Ich zitiere aus dem anderen Thread:
Mal ein Beispiel aus Empire in Earth:
  • Der Spieler der Franzosen stellt sich vor, dass die Preußen einen französischen Botschafter beleidigt haben und dass Frankreich Preußen deswegen den Krieg erklärt.
  • Der Spieler der Preußen stellt sich vor, dass Preußen Ländereien annektiert hat, auf die Napoleon scharf wahr und das deswegen der Krieg erklärt wurde.
  • Der österreichische Spieler stellt sich vor, dass Österreich Napoleon ein Angebot unterbreitet hat, dass er nicht ablehnen kann und dass er deswegen den Preußen einen Krieg erklärt hat.

Jeder hat eine andere Vorstellung, wieso es zum Krieg kam. In einem Rollenspiel müsste man sich also irgendwie darauf einigen, welche Vorstellungen denn nun richtig sind und welche nicht.
Bei Empire in Arms ist das nicht notwendig. - Hier kann jeder Spieler seine eigene ganz persönliche Vorstellungen vom Geschehen haben, die mit den anderen Vorstellungen nicht konform geht, ohne dass es das Spiel beeinträchtigt.
Daran kann man meiner Meinung nach sehr schön den Unterschied zwischen SIS und Spielwelt erkennen. Die Gemeinsamkeit der drei Vorstellungen ist, dass Frankreich Preußen den Krieg erklärt. Natürlich gibt es dafür eine Erklärung in der Spielwelt. Aber sie ist nicht im gemeinsamen Vorstellungsraum. Sie ist vielleicht in keinem einzigen individuellen Vorstellungsraum, sondern liegt außerhalb davon. Eine Tatsache in der Spielwelt muss den Spielern nicht bekannt sein, um Bestandteil der Spielwelt zu sein.

Ich fasse den bisherigen Stand zusammen:

Die Spielwelt ist die Realität, in der die von den Spielern übernommenen Charaktere existieren. Diese Realität kann fiktiv, real oder eine beliebige Mischung von beidem sein. Die Spielwelt ist eine Parallelwelt, die von den Spielern (oft mit Hilfe von Zusatzmaterial) geschaffen und am Laufen gehalten wird.

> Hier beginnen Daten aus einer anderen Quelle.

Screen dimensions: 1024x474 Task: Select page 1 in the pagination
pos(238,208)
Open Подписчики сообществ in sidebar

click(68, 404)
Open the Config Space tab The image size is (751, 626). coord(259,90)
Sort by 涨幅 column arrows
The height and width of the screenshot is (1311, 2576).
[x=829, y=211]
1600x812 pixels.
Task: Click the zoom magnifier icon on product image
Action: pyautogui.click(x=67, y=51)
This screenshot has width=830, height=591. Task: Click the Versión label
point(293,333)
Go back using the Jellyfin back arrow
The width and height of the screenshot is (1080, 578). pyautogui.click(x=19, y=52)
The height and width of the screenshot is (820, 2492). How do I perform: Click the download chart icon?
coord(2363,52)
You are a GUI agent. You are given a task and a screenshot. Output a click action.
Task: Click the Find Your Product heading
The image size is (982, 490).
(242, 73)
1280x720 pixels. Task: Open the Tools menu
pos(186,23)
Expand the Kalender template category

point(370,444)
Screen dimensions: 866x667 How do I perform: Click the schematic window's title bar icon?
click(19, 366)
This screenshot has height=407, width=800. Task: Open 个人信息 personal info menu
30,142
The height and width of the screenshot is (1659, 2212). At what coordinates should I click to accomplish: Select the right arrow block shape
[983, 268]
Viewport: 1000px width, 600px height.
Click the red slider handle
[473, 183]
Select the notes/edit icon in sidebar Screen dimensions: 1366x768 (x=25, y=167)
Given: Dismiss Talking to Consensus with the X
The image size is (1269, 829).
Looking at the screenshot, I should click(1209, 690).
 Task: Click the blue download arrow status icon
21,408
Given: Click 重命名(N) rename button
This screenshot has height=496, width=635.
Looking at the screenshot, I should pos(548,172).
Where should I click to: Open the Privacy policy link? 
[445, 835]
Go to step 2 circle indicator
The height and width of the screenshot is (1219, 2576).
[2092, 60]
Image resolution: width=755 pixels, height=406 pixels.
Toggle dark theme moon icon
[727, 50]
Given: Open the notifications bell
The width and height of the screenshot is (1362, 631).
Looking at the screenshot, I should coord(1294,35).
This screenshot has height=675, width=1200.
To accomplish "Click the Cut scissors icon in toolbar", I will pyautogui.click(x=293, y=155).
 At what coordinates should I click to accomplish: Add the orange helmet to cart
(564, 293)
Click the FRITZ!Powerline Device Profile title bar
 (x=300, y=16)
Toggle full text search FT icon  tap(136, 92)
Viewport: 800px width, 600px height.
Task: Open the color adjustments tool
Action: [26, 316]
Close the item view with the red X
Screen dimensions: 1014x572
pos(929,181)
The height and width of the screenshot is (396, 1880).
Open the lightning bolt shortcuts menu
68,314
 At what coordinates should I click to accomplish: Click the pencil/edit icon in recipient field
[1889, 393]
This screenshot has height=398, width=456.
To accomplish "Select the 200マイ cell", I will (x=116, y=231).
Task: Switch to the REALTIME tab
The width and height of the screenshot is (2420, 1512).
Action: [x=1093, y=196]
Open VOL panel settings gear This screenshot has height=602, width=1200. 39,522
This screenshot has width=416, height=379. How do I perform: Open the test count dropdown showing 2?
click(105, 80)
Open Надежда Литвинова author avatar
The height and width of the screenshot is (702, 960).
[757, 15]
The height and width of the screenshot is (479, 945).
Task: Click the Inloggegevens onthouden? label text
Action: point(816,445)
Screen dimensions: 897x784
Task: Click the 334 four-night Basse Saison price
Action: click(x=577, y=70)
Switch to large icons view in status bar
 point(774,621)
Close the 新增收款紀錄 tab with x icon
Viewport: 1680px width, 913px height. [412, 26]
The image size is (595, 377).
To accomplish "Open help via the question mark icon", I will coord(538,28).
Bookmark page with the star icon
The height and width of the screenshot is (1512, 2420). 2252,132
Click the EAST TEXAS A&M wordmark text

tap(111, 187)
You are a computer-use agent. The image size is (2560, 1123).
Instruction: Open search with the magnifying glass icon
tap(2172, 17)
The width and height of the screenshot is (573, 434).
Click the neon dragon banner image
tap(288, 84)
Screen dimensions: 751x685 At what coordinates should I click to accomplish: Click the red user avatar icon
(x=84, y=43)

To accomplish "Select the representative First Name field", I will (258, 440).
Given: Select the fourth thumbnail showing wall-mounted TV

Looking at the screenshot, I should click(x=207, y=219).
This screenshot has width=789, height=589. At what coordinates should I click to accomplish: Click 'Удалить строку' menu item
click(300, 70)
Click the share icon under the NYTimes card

Die Spielwelt ist genau wie die reale Welt zu großen Teilen unbekannt. Das ändert nichts an ihrer Existenz. Genauso wie wir die reale Welt entdecken und unser Wissen darüber vermehren, verbessern und teilweise komplett revidieren, passiert das auch mit der Spielwelt. Wir entdecken sie und manchmal stellen wir fest, dass frühere "Entdeckungen" Irrtümer waren, dann korrigieren wir die Anschauung von der Spielwelt. Genau wie in der Realität. Der einzige Unterschied ist, dass die Entdeckungen in der Spielwelt von den Spielern selbst festgelegt werden. (Das ist eins der tollen Dinge an Rollenspiel. Wir können uns mit der Wahl des Rollenspiels auch die Art der Entdeckungen aussuchen und damit genau unseren Geschmack treffen.)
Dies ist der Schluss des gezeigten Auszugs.